Publicación: 19 de Octubre de 2017
Autoría: Aquileo Venganza
La historia colombiana está atravesada por notables episodios violentos, que encarnan la tradición y ética de las clases dominantes en cada generación ¿Qué tanto de esa violencia está aferrada a nuestras prácticas culturales?
La historia, traducida a nuestra occidentalidad, nos ha venido demostrando que la romántica y eufemística narración, que se enseña en las aulas escolares, sobre la conquista española, no es más que eso, un carnaval de adornos enrevesados que buscan preparar a las mentes infantiles para asumir la verdad: la violencia ha estado presente y se ha naturalizado en cada episodio de la realidad nacional.

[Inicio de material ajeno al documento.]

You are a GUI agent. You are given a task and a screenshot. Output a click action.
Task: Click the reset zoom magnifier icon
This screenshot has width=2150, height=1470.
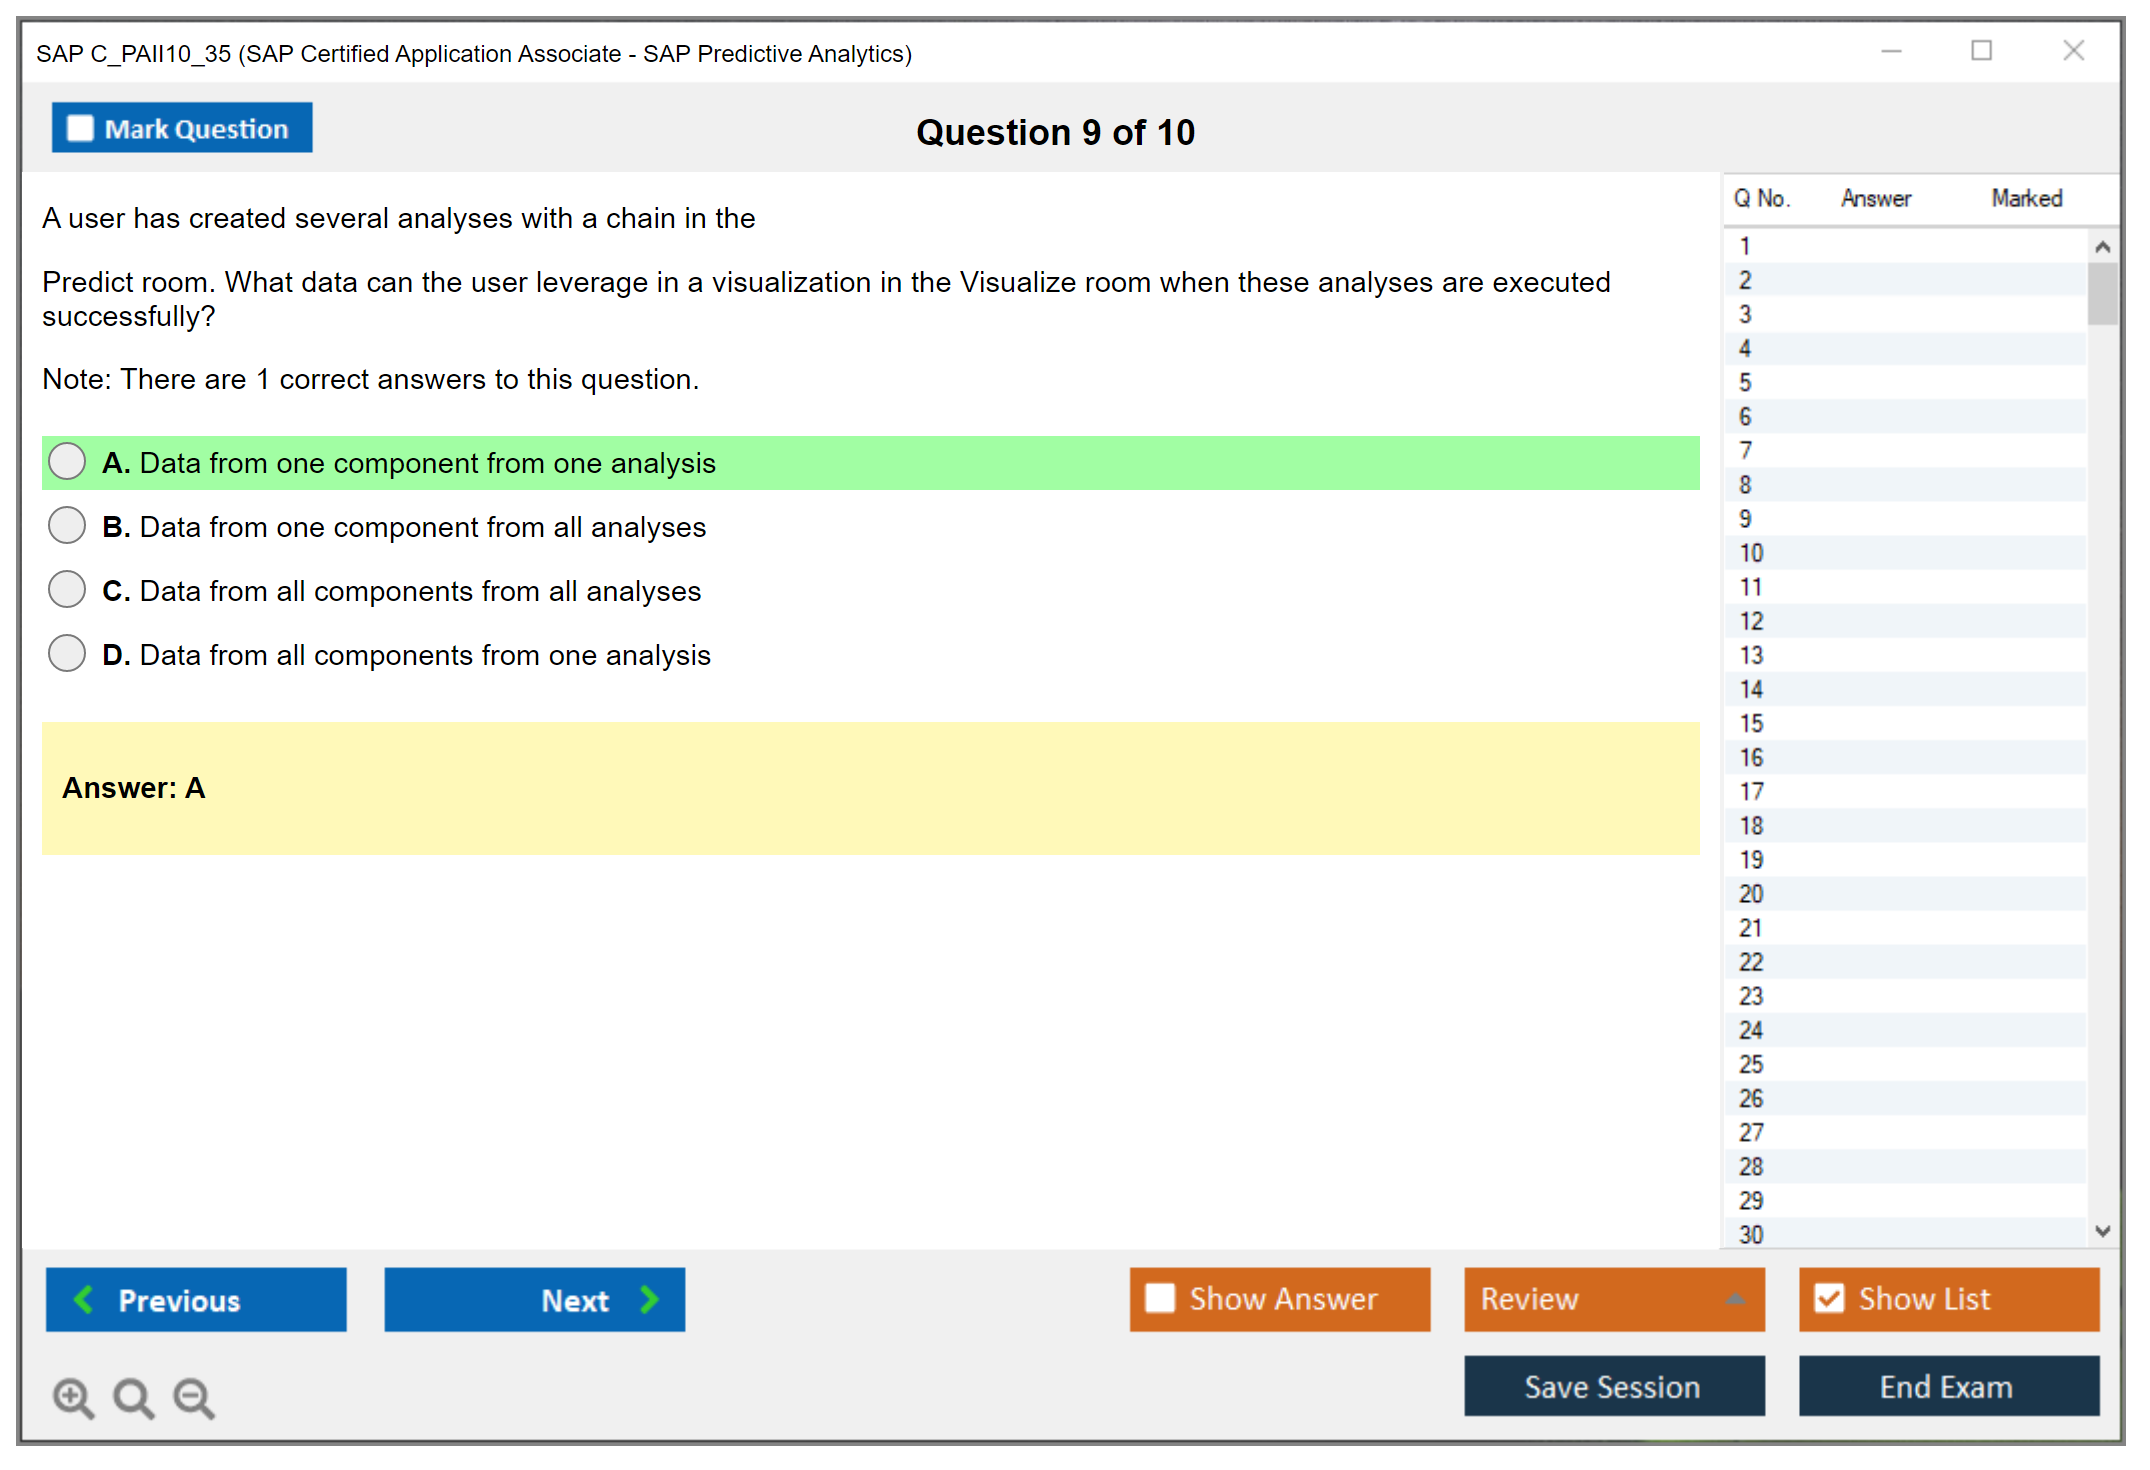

El mismo suave matiz, que aplaca la crudeza de la violencia, se le aplica progresivamente a cada uno de los episodios que fueron llenando el rojo de la bandera. Recuerdo mis libros de historia en primaria: ilustraciones de seres sin rostro divisable, pero con elegantes trajes y sombreros, un prominente bigote, que hacía las veces de boca, nariz y ojos; sosteniendo alguna especie de maza deforme, blandida en compañía de varios de sus compañeros, todos con el mismo aspecto; y el pie de la foto: 9 de abril de 1948, El Bogotazo.
Las mismas ilustraciones antropomorfas, descarnadas y descaradas, se repetían a lo largo de las páginas y los volúmenes, hasta llegar a ese episodio que llaman La violencia, con mayúscula incluída. Pero siendo uno tan joven e incauto ignora la necesidad y la verdadera funcionalidad de la letra capital en este tipo de casos.
¿Por qué “La violencia”? ¿Por qué Dios?
La respuesta es, más o menos, la misma en ambos casos: el lenguaje se construye de forma arbitraria aunque inconsciente, por el grupo que lo habla a su medida, ese mismo que termina destacando, con su expresión, los puntos centrales de su universo cultural. La respuesta a los interrogantes anteriores queda aún más expuesta en una actualidad en la que todavía se debate la separación entre la iglesia y el Estado, incluso por altos funcionarios institucionales.
Dejando de lado la inherente participación de la religión en este asunto, hay que reconocer que La violencia no podría tener un lugar más central en nuestra historia, por eso se justifica en gran parte la necesidad de contar una versión suavizada y maquillada.
Pero lo que se niegan a aceptar, tanto educadores como políticos (y educadores políticos), es que esa violencia de los libros está presente e inculcada de diversas formas en el diario actuar ético de las instituciones nacionales, en las decisiones corruptas de sus funcionarios, en los tradicionales amañes de los defensores de las leyes hechas a su medida; y en los padres que le enseñan a sus hijos a ser ventajosos, mezquinos, egoístas y oportunistas: la cátedra institucional de la colombianidad.
Este mismo discurso se dicta sin distinción de clase, aunque el clasismo en Colombia es mentalidad y política de estado, adaptando cada quien la lección más o menos a su contexto. Cada quien en Colombia tiene de quien aprovecharse y a quien robar, aca hay espacio para todo aquel dispuesto a ocupar su lugar en el andamiaje criminal de la legalidad.
“Todos saqueamos aquí. Desde los congresistas que saquean el Congreso hasta los ‘desechables’ que saquean los carros de los congresistas”, dice Antonio Caballero para definir lo que ha llamado ‘Cultura del saqueo’.
Basta con ver cada uno de los hechos recientes, los que de igual manera se vienen presentando desde la época de la conquista española. No hay que olvidar que los valientes conquistadores que honramos como próceres de las ciudades más importantes de Colombia, no eran más que sanguinarios y avariciosos terratenientes, capaces de enfrentarse a sus propios ejércitos con tal de sacar algún provecho de la tierra recién arrebatada.
Y así, más o menos, ha transcurrido la historia a nuestros días, si lo miramos con detenimiento: bandidos de cuello blanco extrayendo todo lo posible del erario público, bandidos de cuello rojo robando a los primeros, instituciones en las que el robo es una política que trasciende todas las jerarquías, y un público expectante, aprendiendo a sacar provecho de cada situación, creando su propia ley por encima de una ley igualmente corrupta, transmitiendo a los más pequeños esa misma idea: todo vale.